--- begin WORKING DATA ---
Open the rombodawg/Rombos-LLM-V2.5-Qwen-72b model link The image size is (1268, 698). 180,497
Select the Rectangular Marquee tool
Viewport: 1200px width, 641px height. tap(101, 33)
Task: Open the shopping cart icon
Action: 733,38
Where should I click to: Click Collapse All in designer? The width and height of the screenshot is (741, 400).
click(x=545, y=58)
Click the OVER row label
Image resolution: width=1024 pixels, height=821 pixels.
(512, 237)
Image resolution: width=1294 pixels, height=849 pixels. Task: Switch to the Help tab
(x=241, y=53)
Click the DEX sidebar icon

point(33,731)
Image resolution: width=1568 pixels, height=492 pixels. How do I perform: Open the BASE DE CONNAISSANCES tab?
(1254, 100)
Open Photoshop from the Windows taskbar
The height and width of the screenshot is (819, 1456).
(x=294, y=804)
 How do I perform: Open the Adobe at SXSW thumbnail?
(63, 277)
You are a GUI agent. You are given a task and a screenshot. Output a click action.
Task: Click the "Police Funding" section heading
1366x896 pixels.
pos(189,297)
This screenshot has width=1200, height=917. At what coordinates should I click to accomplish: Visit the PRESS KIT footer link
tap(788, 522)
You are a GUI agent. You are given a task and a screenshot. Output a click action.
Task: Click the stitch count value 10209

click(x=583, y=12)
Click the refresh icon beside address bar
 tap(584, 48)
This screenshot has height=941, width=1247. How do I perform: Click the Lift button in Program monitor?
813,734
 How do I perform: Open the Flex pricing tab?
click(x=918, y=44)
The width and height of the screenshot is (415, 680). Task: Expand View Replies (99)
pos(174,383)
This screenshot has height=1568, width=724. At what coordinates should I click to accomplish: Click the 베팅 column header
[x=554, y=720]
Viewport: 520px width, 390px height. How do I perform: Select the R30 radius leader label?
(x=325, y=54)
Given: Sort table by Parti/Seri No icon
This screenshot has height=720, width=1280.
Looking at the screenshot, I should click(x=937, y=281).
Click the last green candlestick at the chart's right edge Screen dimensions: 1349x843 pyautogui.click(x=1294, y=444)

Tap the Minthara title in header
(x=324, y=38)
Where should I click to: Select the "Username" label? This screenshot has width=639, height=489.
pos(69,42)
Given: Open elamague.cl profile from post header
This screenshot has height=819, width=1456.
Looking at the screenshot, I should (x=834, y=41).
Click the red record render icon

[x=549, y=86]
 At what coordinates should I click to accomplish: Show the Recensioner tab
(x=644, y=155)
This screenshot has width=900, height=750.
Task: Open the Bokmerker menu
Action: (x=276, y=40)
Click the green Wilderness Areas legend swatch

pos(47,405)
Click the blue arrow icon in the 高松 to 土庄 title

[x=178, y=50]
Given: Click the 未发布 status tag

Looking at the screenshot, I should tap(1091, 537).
--- end WORKING DATA ---
WHAT YOU HAVE TO DO
Convert the data above into a numbered list with one line per item, and omit the blank lines.

REPLY TO THE TASK
1. Open the rombodawg/Rombos-LLM-V2.5-Qwen-72b model link The image size is (1268, 698). 180,497
2. Select the Rectangular Marquee tool
3. Viewport: 1200px width, 641px height. tap(101, 33)
4. Task: Open the shopping cart icon
5. Action: 733,38
6. Where should I click to: Click Collapse All in designer? The width and height of the screenshot is (741, 400).
7. click(x=545, y=58)
8. Click the OVER row label
9. Image resolution: width=1024 pixels, height=821 pixels.
10. (512, 237)
11. Image resolution: width=1294 pixels, height=849 pixels. Task: Switch to the Help tab
12. (x=241, y=53)
13. Click the DEX sidebar icon
14. point(33,731)
15. Image resolution: width=1568 pixels, height=492 pixels. How do I perform: Open the BASE DE CONNAISSANCES tab?
16. (1254, 100)
17. Open Photoshop from the Windows taskbar
18. The height and width of the screenshot is (819, 1456).
19. (x=294, y=804)
20.  How do I perform: Open the Adobe at SXSW thumbnail?
21. (63, 277)
22. You are a GUI agent. You are given a task and a screenshot. Output a click action.
23. Task: Click the "Police Funding" section heading
24. 1366x896 pixels.
25. pos(189,297)
26. This screenshot has width=1200, height=917. At what coordinates should I click to accomplish: Visit the PRESS KIT footer link
27. tap(788, 522)
28. You are a GUI agent. You are given a task and a screenshot. Output a click action.
29. Task: Click the stitch count value 10209
30. click(x=583, y=12)
31. Click the refresh icon beside address bar
32.  tap(584, 48)
33. This screenshot has height=941, width=1247. How do I perform: Click the Lift button in Program monitor?
34. 813,734
35.  How do I perform: Open the Flex pricing tab?
36. click(x=918, y=44)
37. The width and height of the screenshot is (415, 680). Task: Expand View Replies (99)
38. pos(174,383)
39. This screenshot has height=1568, width=724. At what coordinates should I click to accomplish: Click the 베팅 column header
40. [x=554, y=720]
41. Viewport: 520px width, 390px height. How do I perform: Select the R30 radius leader label?
42. (x=325, y=54)
43. Given: Sort table by Parti/Seri No icon
44. This screenshot has height=720, width=1280.
45. Looking at the screenshot, I should click(x=937, y=281).
46. Click the last green candlestick at the chart's right edge Screen dimensions: 1349x843 pyautogui.click(x=1294, y=444)
47. Tap the Minthara title in header
48. (x=324, y=38)
49. Where should I click to: Select the "Username" label? This screenshot has width=639, height=489.
50. pos(69,42)
51. Given: Open elamague.cl profile from post header
52. This screenshot has height=819, width=1456.
53. Looking at the screenshot, I should (x=834, y=41).
54. Click the red record render icon
55. [x=549, y=86]
56.  At what coordinates should I click to accomplish: Show the Recensioner tab
57. (x=644, y=155)
58. This screenshot has width=900, height=750.
59. Task: Open the Bokmerker menu
60. Action: (x=276, y=40)
61. Click the green Wilderness Areas legend swatch
62. pos(47,405)
63. Click the blue arrow icon in the 高松 to 土庄 title
64. [x=178, y=50]
65. Given: Click the 未发布 status tag
66. Looking at the screenshot, I should tap(1091, 537).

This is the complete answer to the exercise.